> _WHAT TO PRODUCE_: Down to the last line, print the data that follows exactly, without its pictures.

> _EXTRACTED DATA_:
- Opening Delimiter -

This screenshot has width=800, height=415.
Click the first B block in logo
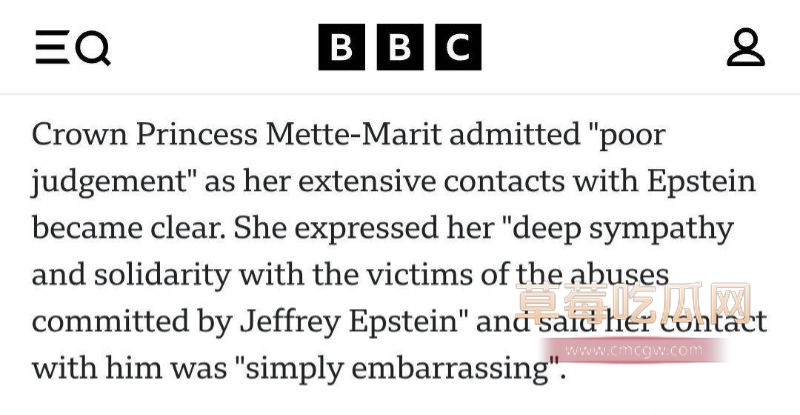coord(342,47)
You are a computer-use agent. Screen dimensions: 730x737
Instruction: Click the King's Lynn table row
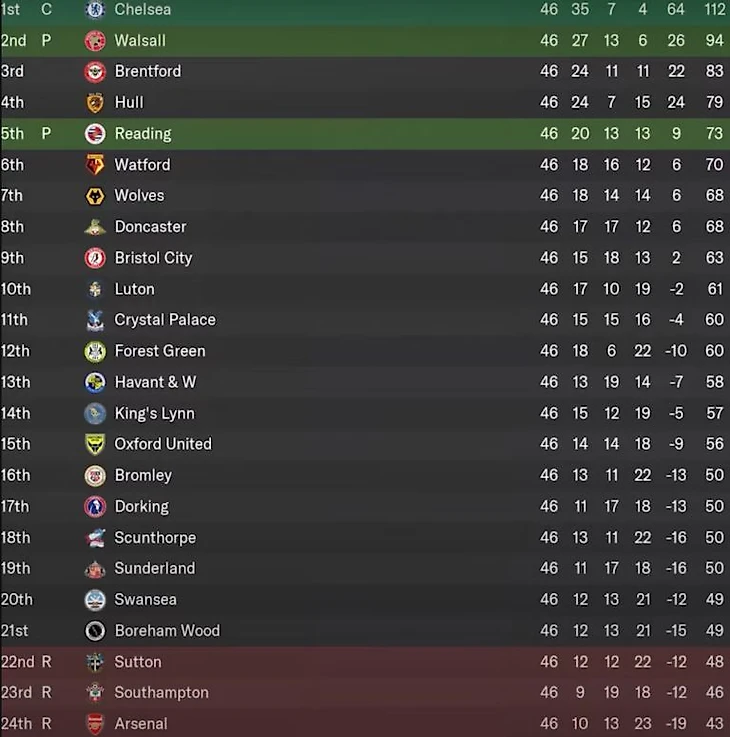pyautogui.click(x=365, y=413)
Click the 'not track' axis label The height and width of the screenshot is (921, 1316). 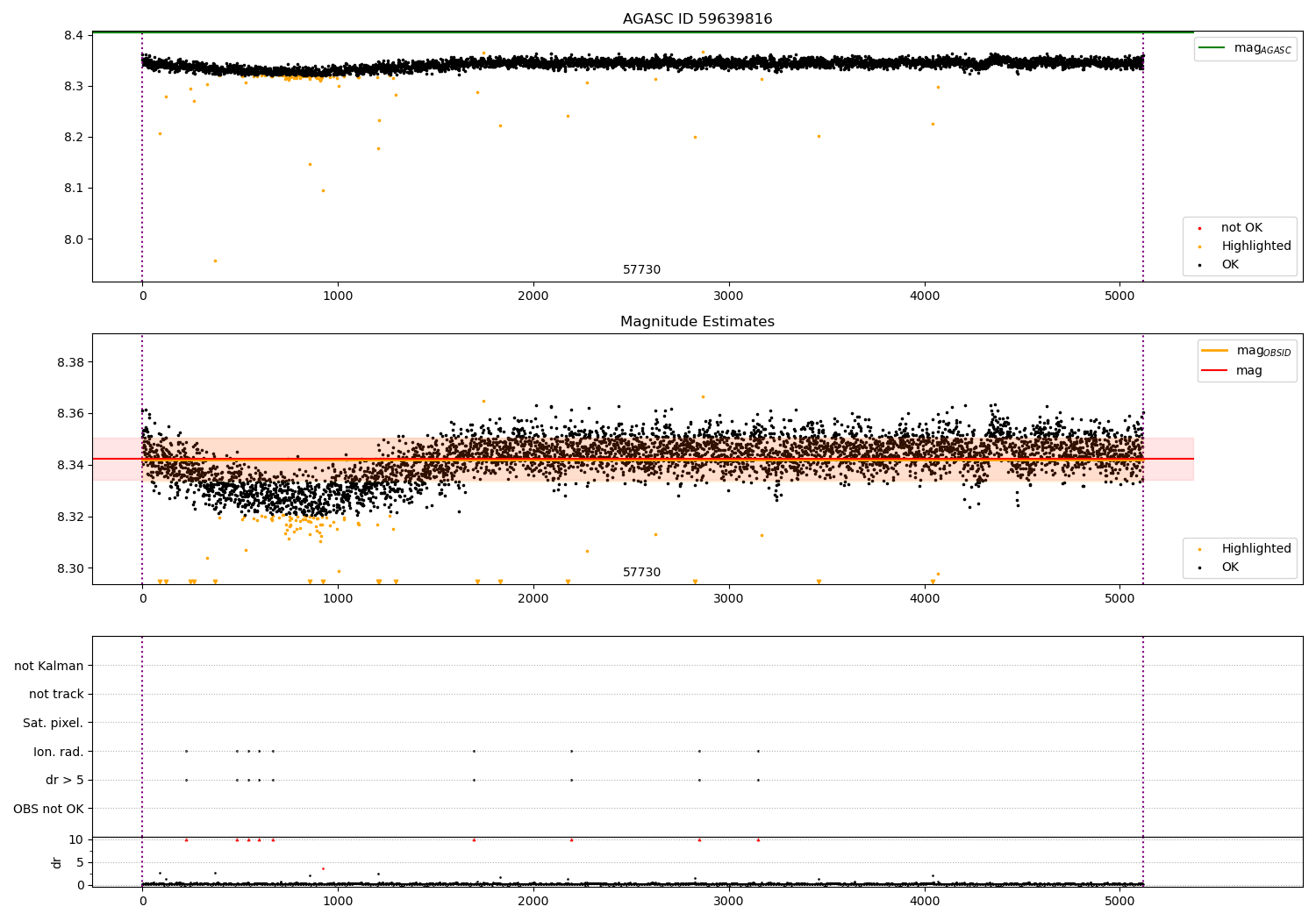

- Closing Delimiter -

> _TASK ANSWER_:
This screenshot has width=800, height=415.
Click the first B block in logo
coord(342,47)
You are a computer-use agent. Screen dimensions: 730x737
Instruction: Click the King's Lynn table row
pyautogui.click(x=365, y=413)
Click the 'not track' axis label The height and width of the screenshot is (921, 1316). 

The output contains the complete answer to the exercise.